# TEXT EXCERPT start

Looking for a car that really stands out? These are some of the most unique car colors from manufacturers ever made.
Henry Ford was famously quoted as saying “Any customer can have a car painted any color that he wants so long as it is black.” in reference to the production of the Model T. This one and only color option was put in place by Ford in order to speed up mass production on his assembly line and cut cost since black paint was the cheapest paint of the time. However, that comment didn’t hold true for the entirety of the Model T’s lifetime. The Model T came in a multitude of different colors, from basic blue, red, and green to more unique car colors like Phoenix Brown, Royal Maroon, or Highland Green.
Car shoppers like to have a choice in color that can match their preferred style. Sometimes that means having a car that’s been painted to stick out like a sore thumb in a parking lot. We took a look at some of the craziest, weirdest, and most unique car colors ever made available by auto manufacturers. Some of these paint options have been lost to time, while others are available options right now on modern day cars. Which of these unique car colors do you want to paint your ride in?
To start off the list we’ll look at a celebratory paint from Chevrolet. To celebrate the company’s 50th anniversary, General Motors introduced a limited gold paint on their Chevrolet Impala as code 927 Anniversary Gold Poly. The unique color was only used for a short time for some ’62 and ‘63 models, making these old Impalas with original paint exceedingly rare. GM has since painted other vehicles in gold for company milestones, but not the code 927 paint.
Two Mopar brands from the muscle car era featured some vibrant colors under the High-Impact name. Dodge and Plymouth both offered the bright High-Impact color ways with interesting names on their vehicles. The names differed between the corporate cousins, but the colors were the same. Plymouth cars like the Roadrunner and Barracuda were painted in TorRed, In-Violet, Moulin Rouge, Green Go, Limelight, Vitamin C, Bahama Yellow, Rallye Green, Lemon Twist, or Curious Yellow. Meanwhile, Dodge had their cars like the Challenger and Charger be painted in Hemi Orange, Plum Crazy, Panther Pink, Sassy Grass, Sublime, Go Mango, Butterscotch, Bright Green, Top Banana, or Citron Yella. Some of these High-Impact paint colors made a short comeback on modern Dodges, but they were otherwise ended in 1973.

# TEXT EXCERPT end
# RAW RECORDS start

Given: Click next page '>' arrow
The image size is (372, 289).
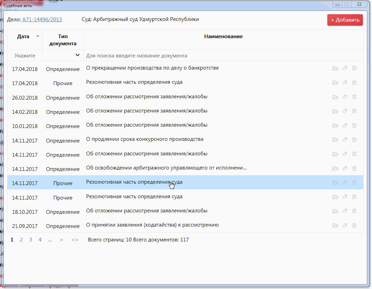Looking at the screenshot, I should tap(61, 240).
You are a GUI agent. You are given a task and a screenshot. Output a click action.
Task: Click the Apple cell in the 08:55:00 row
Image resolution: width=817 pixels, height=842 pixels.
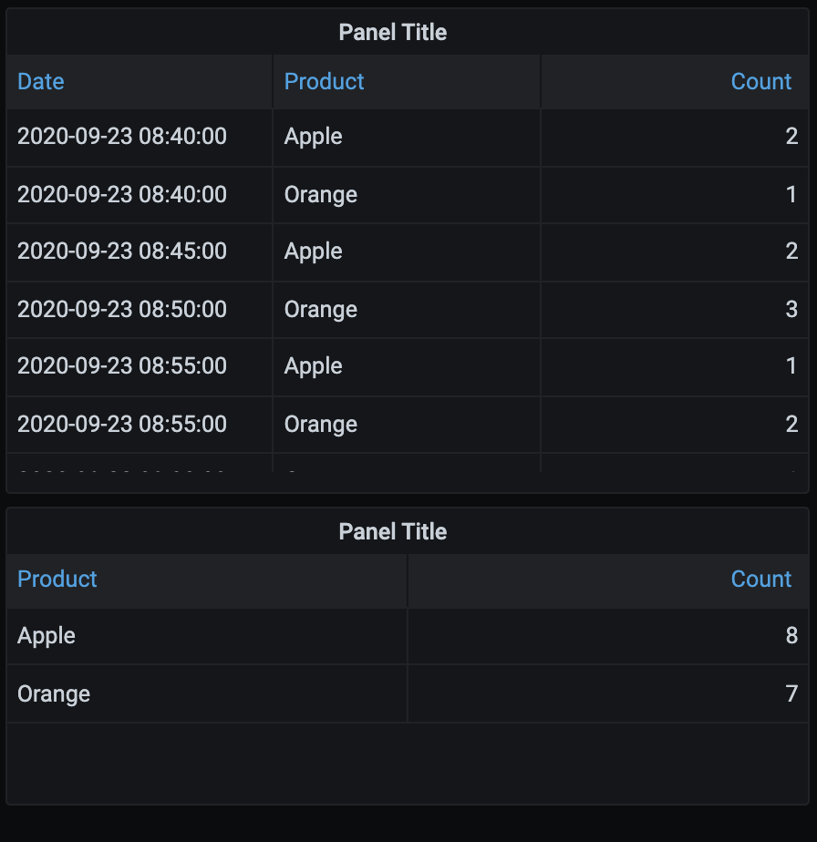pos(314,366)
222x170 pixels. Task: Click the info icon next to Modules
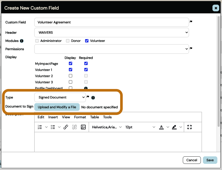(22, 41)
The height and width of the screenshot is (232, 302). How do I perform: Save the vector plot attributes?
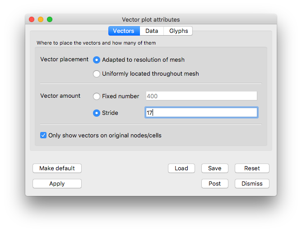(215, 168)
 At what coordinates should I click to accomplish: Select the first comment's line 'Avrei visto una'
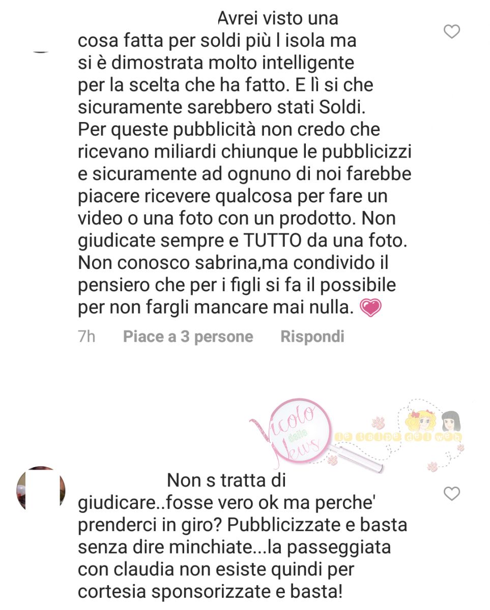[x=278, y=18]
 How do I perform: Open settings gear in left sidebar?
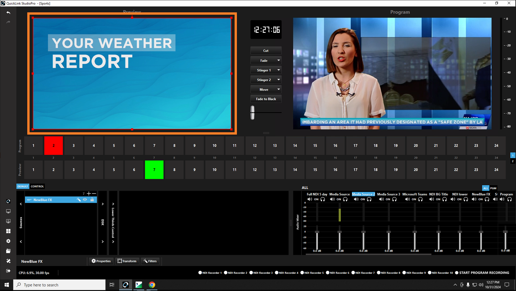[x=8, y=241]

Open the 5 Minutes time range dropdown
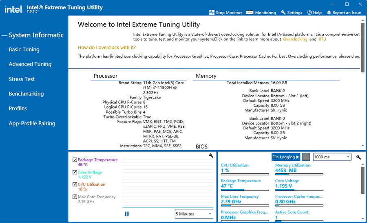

# RAW RECORDS end

__WHAT YOU WILL DO__
According to the article on unique car colors, what was the paint code of the gold used on Chevrolet Impalas for the company's 50th anniversary? This material was taken from a separate source.

__ANSWER TO THIS EXERCISE__
Code 927, Anniversary Gold Poly.